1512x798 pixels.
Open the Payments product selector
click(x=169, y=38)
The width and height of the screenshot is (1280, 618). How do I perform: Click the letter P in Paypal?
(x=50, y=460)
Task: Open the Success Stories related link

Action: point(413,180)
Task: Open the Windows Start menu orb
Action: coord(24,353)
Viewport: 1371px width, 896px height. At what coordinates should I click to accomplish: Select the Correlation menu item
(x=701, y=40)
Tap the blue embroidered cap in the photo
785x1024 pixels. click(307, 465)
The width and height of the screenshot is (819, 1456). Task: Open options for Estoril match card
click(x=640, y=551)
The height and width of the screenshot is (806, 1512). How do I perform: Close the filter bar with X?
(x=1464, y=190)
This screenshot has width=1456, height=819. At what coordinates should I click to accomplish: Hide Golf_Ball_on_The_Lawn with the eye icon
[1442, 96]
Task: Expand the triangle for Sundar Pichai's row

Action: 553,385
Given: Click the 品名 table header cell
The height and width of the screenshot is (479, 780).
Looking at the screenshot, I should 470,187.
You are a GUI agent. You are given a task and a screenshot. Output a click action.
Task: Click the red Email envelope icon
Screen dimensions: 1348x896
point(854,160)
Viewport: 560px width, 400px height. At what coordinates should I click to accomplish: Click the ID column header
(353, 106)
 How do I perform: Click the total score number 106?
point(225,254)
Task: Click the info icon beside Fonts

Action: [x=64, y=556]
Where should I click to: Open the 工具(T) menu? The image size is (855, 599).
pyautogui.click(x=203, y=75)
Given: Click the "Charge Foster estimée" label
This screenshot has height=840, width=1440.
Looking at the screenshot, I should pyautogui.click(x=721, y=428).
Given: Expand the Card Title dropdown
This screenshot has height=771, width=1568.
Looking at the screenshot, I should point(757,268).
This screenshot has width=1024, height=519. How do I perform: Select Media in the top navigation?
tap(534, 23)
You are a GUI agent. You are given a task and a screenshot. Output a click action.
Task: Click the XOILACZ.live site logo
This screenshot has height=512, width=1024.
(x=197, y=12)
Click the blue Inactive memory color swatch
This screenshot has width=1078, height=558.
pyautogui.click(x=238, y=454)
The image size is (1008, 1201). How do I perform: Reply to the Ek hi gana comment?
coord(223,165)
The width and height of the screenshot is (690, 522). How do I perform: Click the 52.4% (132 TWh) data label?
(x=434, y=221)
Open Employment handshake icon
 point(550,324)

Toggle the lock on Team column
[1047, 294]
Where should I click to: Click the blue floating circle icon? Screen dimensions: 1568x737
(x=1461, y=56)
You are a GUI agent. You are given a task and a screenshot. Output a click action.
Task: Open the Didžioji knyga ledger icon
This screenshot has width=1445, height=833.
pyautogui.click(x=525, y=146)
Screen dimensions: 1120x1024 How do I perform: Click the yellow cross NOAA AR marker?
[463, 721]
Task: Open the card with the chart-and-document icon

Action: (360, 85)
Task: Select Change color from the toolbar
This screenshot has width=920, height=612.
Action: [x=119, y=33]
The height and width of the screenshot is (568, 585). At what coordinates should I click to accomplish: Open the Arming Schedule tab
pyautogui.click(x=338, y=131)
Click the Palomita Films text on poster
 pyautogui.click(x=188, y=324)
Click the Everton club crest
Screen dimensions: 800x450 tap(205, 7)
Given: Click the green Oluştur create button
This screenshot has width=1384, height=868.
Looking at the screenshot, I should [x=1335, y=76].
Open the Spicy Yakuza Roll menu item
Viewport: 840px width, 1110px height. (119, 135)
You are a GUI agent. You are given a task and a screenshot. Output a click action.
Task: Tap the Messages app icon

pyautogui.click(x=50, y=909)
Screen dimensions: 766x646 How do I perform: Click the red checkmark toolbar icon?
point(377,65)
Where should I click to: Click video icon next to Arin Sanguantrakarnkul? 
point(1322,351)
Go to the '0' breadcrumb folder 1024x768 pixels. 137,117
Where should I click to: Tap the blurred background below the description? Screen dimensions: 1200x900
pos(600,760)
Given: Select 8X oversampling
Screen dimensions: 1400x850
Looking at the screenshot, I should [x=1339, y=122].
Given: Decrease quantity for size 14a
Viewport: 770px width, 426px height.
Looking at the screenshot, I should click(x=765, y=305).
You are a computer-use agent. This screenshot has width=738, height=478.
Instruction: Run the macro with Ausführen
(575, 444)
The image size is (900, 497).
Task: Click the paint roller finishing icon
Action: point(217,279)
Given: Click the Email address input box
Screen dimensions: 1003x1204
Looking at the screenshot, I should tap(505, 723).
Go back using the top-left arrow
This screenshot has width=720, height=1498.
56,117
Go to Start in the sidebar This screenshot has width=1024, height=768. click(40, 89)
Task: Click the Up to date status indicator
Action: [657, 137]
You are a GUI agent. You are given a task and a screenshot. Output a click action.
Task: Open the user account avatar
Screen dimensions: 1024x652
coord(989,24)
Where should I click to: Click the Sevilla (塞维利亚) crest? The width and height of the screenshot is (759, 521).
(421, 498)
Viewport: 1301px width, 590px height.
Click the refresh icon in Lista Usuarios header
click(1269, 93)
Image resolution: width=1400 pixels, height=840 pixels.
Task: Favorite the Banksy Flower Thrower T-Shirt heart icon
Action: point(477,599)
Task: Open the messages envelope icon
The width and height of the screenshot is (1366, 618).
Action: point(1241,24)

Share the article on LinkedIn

-----

Work to do → Recast everything in the listing from the line containing "The image size is (1008, 1201)." down to the line containing "(x=1461, y=56)" as a numbered list, leaving out any blank lines.

Answer for this exercise →
1. The image size is (1008, 1201). How do I perform: Reply to the Ek hi gana comment?
2. coord(223,165)
3. The width and height of the screenshot is (690, 522). How do I perform: Click the 52.4% (132 TWh) data label?
4. (x=434, y=221)
5. Open Employment handshake icon
6.  point(550,324)
7. Toggle the lock on Team column
8. [1047, 294]
9. Where should I click to: Click the blue floating circle icon? Screen dimensions: 1568x737
10. (x=1461, y=56)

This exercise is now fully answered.